Зуана снова видит перед собой листки, похороненные в требнике послушницы, и прихрамывающую фигурку, покидающую чужую келью. Она колеблется. Граница между сплетнями и необходимой информацией никогда не была для нее очевидна.
— Я нарушила обет молчания и потратила много слов, — отвечает она, решая донести на саму себя, чем на других.
— Больше, чем нужно было для утешения?
— Да — немного.
— Хорошо, что вы были заняты богоугодным делом. — Аббатиса молчит, хотя, быть может, и заметила ее колебание.
— Также я пришла в церковь без молитвенника.
— Вот как? — Удивление разыграно вполне убедительно, хотя в свое время обеим было ясно, что она это заметила. Наступает пауза. — Что-нибудь еще?
Зуана мешкает.
— Остальное как обычно.
— По-прежнему разговариваешь с отцом не меньше, чем с Господом?
Хотя тон аббатисы смягчается, Зуана воспринимает ее вопрос почти как непрошеное вторжение. Когда они обе были простыми сестрами, а не аббатисой и монахиней, такие признания давались ей легче.
— Может, немного меньше. Он… он помогает мне в работе.
Аббатиса вздыхает, точно решая, как и что еще сказать.
— Конечно, ты обязана чтить своего родителя, как всякое дитя, а может, даже больше, ведь он был тебе и отцом, и матерью. Но твоя обязанность также чтить Господа предо всеми и выше всех. Забыть семью свою и дом отца своего. Помнишь обет, который ты давала? Ибо Он есть источник всякой жизни и в сем мире, и в грядущем, и только через Него обретешь настоящее и непреходящее место в благодати Его бесконечной любви.

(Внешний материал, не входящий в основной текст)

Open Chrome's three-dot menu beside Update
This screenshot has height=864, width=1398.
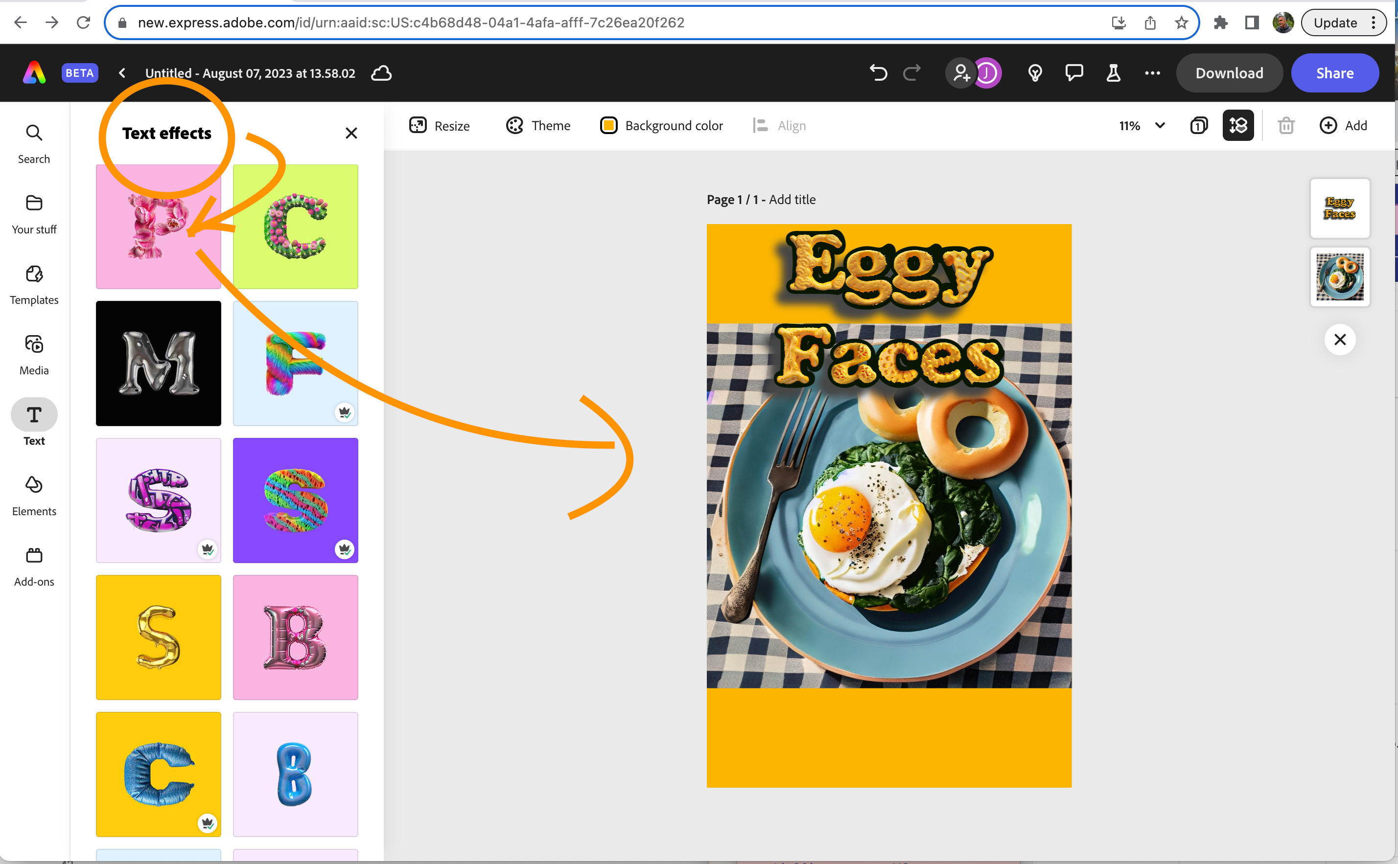[x=1373, y=23]
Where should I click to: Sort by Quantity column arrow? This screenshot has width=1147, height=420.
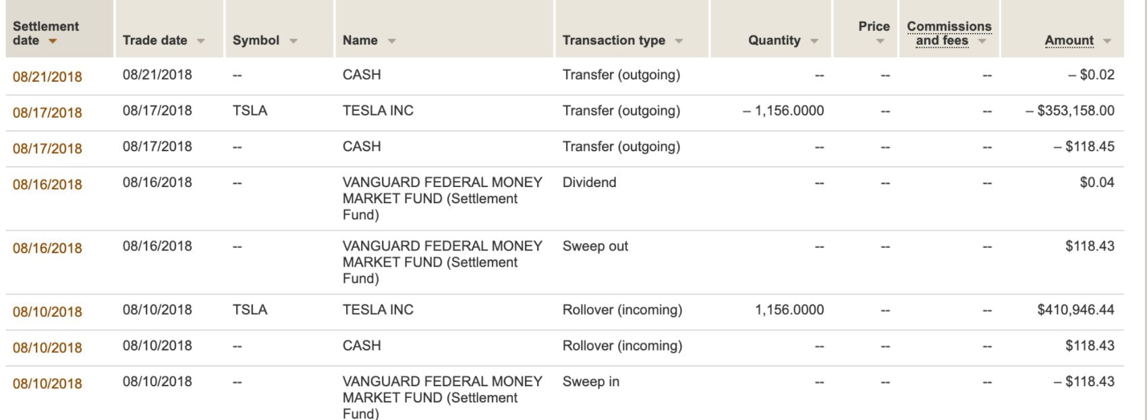tap(814, 41)
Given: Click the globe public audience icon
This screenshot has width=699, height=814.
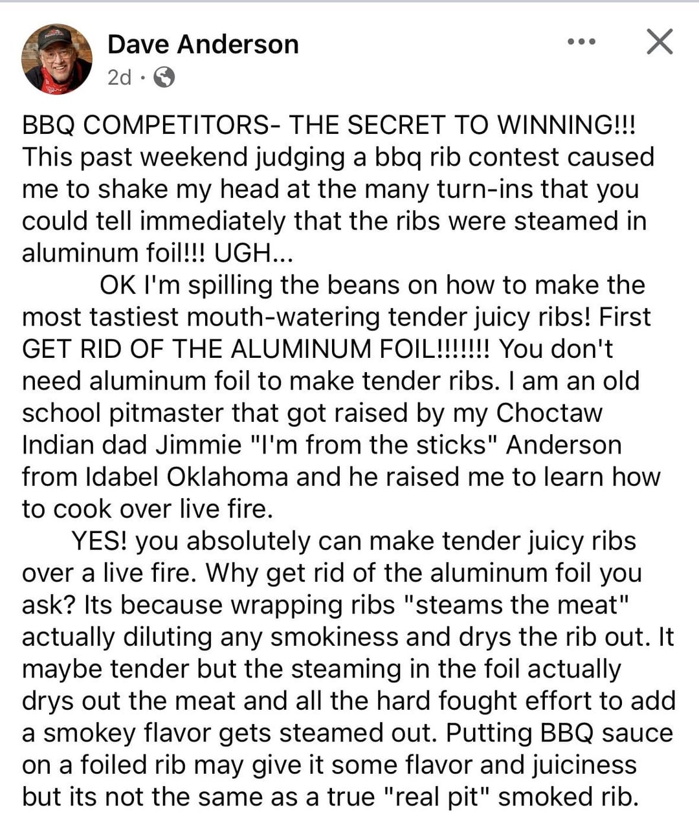Looking at the screenshot, I should [164, 78].
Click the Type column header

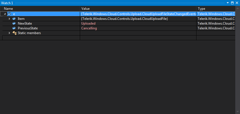click(x=201, y=9)
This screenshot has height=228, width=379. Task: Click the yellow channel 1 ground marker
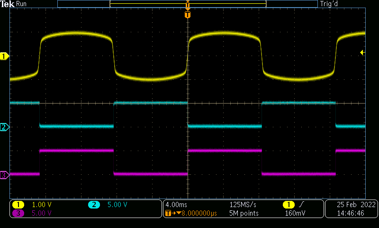pyautogui.click(x=5, y=57)
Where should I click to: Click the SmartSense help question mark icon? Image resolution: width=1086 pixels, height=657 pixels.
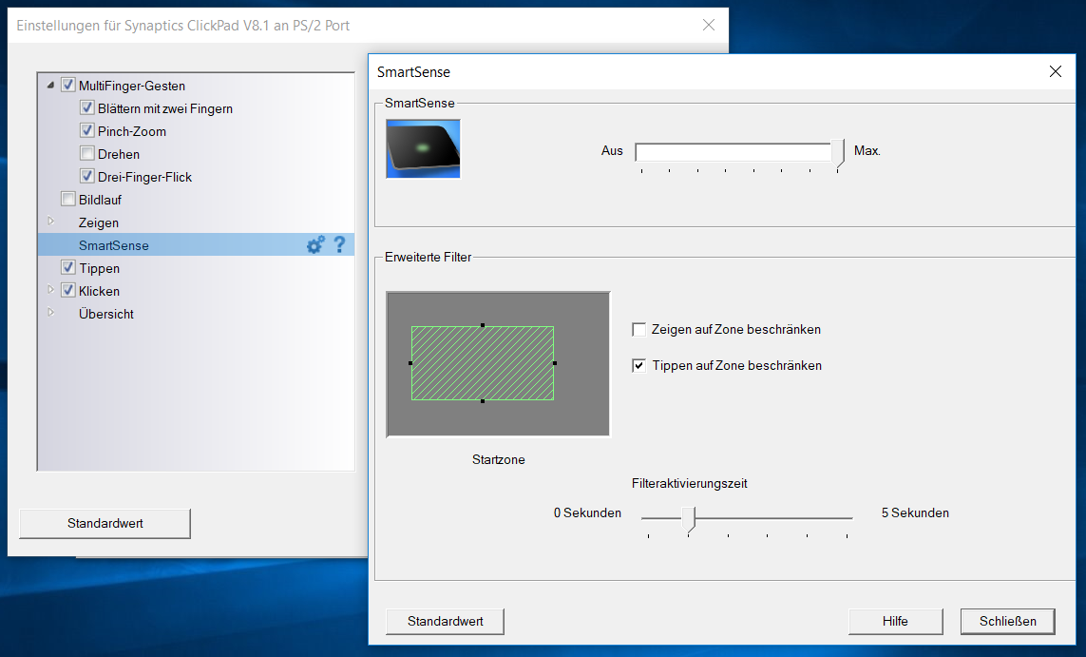338,245
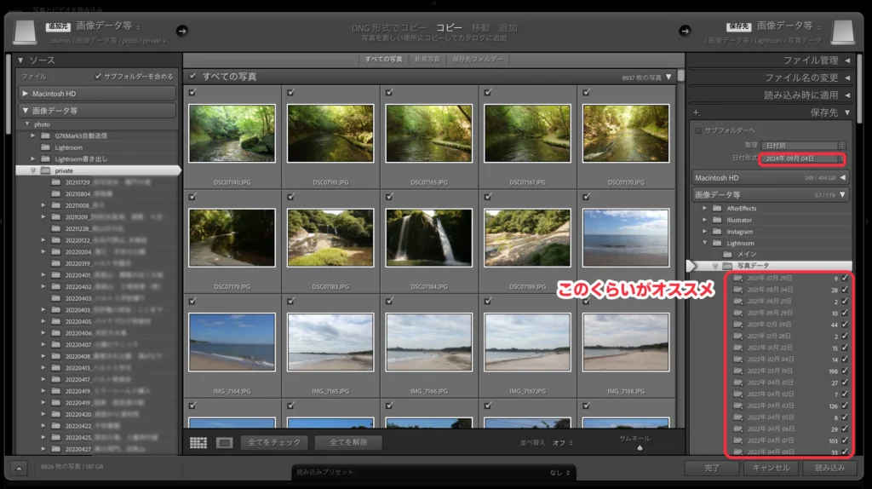Click the destination drive icon at top right
Image resolution: width=872 pixels, height=489 pixels.
point(843,32)
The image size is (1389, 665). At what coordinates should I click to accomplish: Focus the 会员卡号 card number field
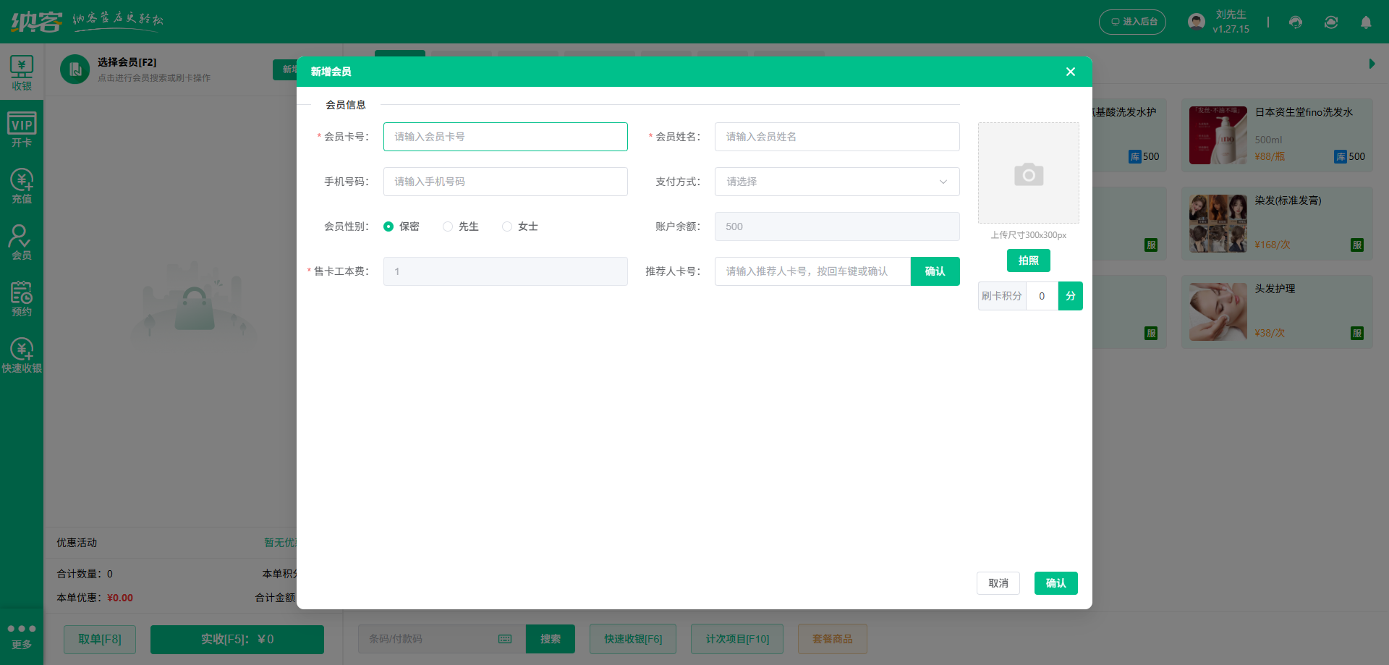coord(505,137)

Впервые молчание между ними становится напряженным. Зуане иногда кажется странным, когда аббатиса начинает говорить вот так. Конечно, она обязана печься о своем стаде, однако в последнее время в ее манерах появилось нечто такое, будто слова, которые она произносит, идут к ней прямо от Бога, а все благодаря ее высокому положению, словно она впитывает мудрость Божию легко и естественно, как цветок — солнечный свет. Хотя ни для кого не секрет, что аббатисой она стала скорее благодаря связям и влиянию своей семьи, нежели состоянию души, в последнее время даже ее противники начали поговаривать о растущем смирении. Хорошо зная ее, Зуана думает, что это такая политика, продиктованная необходимостью завоевать доверие всей общины, а не только той ее части, которая и без того симпатизирует ей. Но бывают моменты — как сейчас — когда даже Зуна сомневается.